*Text segment*.
Incidents/20160818-Elasticsearch

Summary

During planned network maintenance, elasticsearch search cluster in eqiad lost connectivity between nodes, resulting in 17 nodes parting the cluster, and elasticsearch stopping to respond to requests for around 10 minutes (see graph).

Timeline

12:09UTC: icinga alert on elasticsearch state
12:21UTC: all primary shards allocated, secondary shards recovering (see graph)
12:40UTC: all traffic directed to codfw search cluster
17:18UTC: less than 300 secondary shard not allocated
17:18UTC: traffic switched back to eqiad cluster (except more-like, which are by design sent to codfw)
19:02UTC: all secondary shards allocated (see graph)

Conclusions

In its current configuration, elasticsearch is too sensitive to loss of networking. This is the second time we have a similar issue. Previous analysis by discovery team was in reluctant to change default parameters in elasticsearch fault discovery, which runs the risk of not detecting faults early enough. This analysis needs to be reviewed.
As long as we don't make elasticsearch more robust to loss of connectivity, we should preemptively switch traffic away from a datacenter during maintenance.
Switching traffic took too much time. Part of it is Guillaume not being ready for this procedure, part is the procedure being too complex (a change in wmf-config).
Elasticsearch icinga alerts are too noisy. Checks on global cluster state are done for each node instead of doing it once for the cluster.

Actionables

Increase timeout and retry in elasticsearch fault detection configuration (bug T143552)
Switching search traffic between datacenters should be faster (bug T143553)
Improve elasticsearch alerting (bug T133844)

*Supplied data*.

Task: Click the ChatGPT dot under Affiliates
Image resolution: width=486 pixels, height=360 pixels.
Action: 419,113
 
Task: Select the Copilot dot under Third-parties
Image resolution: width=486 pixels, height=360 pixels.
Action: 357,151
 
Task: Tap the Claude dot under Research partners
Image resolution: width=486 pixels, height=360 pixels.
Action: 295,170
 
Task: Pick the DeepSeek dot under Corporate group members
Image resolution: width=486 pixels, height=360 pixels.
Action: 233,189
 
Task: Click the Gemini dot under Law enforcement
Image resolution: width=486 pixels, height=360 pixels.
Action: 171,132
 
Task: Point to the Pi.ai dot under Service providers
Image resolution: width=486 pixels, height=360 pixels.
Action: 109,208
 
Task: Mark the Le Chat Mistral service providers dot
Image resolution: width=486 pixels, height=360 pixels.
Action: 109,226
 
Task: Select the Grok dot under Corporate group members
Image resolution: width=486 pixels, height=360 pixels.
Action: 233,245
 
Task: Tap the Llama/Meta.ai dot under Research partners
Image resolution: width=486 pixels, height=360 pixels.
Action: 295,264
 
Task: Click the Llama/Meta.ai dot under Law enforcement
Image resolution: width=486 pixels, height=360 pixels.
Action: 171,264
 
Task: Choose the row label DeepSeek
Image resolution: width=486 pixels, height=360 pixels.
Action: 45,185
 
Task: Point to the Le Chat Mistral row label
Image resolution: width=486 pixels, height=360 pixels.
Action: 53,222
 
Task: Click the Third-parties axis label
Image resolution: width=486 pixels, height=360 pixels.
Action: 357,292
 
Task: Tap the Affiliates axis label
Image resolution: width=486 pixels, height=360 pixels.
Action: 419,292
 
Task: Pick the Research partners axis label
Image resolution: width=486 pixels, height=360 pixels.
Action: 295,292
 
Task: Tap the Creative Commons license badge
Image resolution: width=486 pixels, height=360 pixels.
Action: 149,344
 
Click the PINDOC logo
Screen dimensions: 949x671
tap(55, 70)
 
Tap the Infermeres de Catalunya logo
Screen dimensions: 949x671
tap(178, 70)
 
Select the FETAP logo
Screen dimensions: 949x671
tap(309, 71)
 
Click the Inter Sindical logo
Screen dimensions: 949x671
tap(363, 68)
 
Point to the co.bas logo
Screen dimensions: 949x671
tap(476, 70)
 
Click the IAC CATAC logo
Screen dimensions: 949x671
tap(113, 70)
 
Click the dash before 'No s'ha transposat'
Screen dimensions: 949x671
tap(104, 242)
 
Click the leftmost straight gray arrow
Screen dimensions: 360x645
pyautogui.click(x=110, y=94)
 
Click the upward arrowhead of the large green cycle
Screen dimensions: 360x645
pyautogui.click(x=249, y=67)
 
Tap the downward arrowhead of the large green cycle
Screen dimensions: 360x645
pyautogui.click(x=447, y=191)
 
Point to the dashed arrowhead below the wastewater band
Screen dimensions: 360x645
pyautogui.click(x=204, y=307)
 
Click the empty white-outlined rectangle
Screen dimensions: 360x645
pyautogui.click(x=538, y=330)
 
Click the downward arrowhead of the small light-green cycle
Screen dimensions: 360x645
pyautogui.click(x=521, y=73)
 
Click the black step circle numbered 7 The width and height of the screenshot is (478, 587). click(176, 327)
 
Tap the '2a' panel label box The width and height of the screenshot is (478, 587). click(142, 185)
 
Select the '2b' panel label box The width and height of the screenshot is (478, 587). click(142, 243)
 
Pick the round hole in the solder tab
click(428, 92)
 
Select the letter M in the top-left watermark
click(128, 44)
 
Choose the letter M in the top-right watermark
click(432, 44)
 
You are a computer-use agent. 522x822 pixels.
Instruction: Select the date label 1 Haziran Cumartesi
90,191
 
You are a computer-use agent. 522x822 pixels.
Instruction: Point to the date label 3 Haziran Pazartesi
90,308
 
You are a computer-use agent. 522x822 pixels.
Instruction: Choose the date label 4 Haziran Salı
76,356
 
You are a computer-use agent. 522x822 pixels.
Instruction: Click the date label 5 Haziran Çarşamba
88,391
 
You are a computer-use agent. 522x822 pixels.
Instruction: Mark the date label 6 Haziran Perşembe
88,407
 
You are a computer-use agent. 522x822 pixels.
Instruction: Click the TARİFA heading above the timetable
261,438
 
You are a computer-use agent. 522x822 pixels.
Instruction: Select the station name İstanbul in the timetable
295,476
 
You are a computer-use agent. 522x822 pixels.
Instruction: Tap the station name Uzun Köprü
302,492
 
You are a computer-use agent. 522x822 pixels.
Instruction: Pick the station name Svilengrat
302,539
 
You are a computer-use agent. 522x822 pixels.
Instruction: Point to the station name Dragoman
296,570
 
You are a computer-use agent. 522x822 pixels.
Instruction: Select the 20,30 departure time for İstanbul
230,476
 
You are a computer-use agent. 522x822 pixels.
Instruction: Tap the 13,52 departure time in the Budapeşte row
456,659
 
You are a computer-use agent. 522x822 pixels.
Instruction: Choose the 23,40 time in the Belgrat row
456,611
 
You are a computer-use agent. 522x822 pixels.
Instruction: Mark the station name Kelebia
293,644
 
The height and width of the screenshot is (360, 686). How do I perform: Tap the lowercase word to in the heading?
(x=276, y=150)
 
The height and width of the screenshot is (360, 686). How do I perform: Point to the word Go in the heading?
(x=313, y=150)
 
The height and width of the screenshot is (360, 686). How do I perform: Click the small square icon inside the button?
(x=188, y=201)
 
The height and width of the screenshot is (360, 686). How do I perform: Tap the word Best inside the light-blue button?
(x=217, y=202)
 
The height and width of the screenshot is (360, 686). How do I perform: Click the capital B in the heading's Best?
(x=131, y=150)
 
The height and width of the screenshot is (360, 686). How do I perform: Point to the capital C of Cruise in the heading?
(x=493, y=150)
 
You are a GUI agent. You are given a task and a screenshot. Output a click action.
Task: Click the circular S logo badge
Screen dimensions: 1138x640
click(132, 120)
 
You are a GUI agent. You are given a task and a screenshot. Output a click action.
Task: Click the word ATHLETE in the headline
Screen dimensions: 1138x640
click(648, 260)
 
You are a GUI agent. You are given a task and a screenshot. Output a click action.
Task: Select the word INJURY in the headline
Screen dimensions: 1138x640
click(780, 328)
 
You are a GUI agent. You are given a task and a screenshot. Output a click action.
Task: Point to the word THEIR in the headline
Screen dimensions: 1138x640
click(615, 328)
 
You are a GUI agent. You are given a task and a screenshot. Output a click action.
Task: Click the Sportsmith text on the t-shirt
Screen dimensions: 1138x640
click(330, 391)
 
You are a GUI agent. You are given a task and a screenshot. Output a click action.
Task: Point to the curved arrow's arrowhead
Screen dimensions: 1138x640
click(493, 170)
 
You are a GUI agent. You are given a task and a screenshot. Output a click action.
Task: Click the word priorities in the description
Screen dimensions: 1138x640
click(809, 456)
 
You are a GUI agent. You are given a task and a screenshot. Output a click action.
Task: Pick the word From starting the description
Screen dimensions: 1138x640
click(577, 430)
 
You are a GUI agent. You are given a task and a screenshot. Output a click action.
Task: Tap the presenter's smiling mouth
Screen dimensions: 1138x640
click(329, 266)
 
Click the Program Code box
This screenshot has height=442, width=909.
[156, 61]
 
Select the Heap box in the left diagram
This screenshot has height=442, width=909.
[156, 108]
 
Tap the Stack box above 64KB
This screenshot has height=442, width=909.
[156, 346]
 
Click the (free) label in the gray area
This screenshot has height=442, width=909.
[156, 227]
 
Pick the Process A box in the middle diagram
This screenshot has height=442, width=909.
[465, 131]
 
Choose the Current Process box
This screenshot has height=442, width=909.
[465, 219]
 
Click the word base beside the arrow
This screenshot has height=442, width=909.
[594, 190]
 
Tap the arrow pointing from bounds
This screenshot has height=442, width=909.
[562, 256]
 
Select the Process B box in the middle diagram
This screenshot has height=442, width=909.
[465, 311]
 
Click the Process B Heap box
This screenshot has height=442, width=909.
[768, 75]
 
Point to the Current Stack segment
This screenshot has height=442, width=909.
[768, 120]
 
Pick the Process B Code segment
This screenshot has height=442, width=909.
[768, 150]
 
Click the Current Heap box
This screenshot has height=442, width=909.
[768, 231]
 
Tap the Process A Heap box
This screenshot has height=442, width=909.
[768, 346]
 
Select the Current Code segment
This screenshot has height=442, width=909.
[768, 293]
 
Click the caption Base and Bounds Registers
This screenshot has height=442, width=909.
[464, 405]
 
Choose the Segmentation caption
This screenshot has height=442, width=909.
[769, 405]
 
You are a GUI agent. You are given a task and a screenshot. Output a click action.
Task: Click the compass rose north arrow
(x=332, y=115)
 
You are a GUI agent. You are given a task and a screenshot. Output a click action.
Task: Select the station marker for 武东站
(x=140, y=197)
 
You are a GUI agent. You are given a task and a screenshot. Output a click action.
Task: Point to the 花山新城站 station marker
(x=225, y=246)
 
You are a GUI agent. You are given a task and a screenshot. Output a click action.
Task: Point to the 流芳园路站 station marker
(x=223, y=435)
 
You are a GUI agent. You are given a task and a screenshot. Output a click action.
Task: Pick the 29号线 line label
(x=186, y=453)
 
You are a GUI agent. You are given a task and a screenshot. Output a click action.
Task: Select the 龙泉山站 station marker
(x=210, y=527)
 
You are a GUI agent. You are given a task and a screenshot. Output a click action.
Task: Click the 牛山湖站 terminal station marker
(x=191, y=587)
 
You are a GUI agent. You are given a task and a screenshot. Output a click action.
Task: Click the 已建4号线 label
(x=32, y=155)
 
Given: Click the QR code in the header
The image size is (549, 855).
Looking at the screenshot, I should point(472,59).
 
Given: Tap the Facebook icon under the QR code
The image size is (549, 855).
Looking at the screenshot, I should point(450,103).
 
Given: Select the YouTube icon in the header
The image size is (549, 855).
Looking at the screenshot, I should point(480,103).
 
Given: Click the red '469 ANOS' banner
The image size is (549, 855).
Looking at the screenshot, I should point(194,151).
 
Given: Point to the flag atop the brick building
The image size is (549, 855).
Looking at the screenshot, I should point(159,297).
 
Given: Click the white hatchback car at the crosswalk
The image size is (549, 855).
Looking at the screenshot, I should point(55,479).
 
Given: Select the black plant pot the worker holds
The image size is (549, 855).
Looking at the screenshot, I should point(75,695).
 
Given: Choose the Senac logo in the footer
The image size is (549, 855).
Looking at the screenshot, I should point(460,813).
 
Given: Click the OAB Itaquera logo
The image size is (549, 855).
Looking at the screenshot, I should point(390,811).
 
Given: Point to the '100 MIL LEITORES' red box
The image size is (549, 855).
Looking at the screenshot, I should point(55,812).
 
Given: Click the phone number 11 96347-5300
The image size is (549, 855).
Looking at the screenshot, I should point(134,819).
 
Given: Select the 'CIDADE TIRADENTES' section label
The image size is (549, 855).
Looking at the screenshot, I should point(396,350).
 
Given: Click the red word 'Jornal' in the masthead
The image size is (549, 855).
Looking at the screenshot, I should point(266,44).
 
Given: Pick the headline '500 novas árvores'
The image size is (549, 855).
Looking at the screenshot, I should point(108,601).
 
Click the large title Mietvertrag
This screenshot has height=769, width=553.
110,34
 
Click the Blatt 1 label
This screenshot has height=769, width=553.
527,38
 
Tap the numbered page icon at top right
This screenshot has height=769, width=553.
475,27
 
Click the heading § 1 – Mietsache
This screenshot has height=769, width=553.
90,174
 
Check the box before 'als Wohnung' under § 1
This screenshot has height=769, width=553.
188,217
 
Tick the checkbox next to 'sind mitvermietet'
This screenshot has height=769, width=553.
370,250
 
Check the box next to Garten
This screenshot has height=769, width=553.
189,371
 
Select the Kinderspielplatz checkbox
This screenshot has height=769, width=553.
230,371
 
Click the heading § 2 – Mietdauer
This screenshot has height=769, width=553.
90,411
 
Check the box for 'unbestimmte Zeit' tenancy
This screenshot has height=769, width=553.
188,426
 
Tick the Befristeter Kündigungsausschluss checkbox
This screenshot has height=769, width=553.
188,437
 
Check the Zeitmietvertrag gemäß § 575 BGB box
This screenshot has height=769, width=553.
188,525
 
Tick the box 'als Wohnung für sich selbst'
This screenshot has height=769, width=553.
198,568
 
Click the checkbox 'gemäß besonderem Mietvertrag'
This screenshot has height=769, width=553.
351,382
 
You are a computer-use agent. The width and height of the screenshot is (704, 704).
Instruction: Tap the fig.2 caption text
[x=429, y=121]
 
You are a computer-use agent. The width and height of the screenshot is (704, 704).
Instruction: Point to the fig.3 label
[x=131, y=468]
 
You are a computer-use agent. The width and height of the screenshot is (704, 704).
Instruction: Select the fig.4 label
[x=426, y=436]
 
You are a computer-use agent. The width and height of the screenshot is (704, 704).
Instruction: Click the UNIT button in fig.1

*Problem set*.
(A) According to the Elasticsearch incident report, how many nodes parted the cluster when connectivity was lost?
(B) Please write out the Elasticsearch incident report from "Incidents/20160818-Elasticsearch" up to and including "sent to codfw)".
The records come from a separate source unrelated to the Elasticsearch incident report.

*Outputs by task*.
(A) 17 nodes.

(B)
Incidents/20160818-Elasticsearch

Summary

During planned network maintenance, elasticsearch search cluster in eqiad lost connectivity between nodes, resulting in 17 nodes parting the cluster, and elasticsearch stopping to respond to requests for around 10 minutes (see graph).

Timeline

12:09UTC: icinga alert on elasticsearch state
12:21UTC: all primary shards allocated, secondary shards recovering (see graph)
12:40UTC: all traffic directed to codfw search cluster
17:18UTC: less than 300 secondary shard not allocated
17:18UTC: traffic switched back to eqiad cluster (except more-like, which are by design sent to codfw)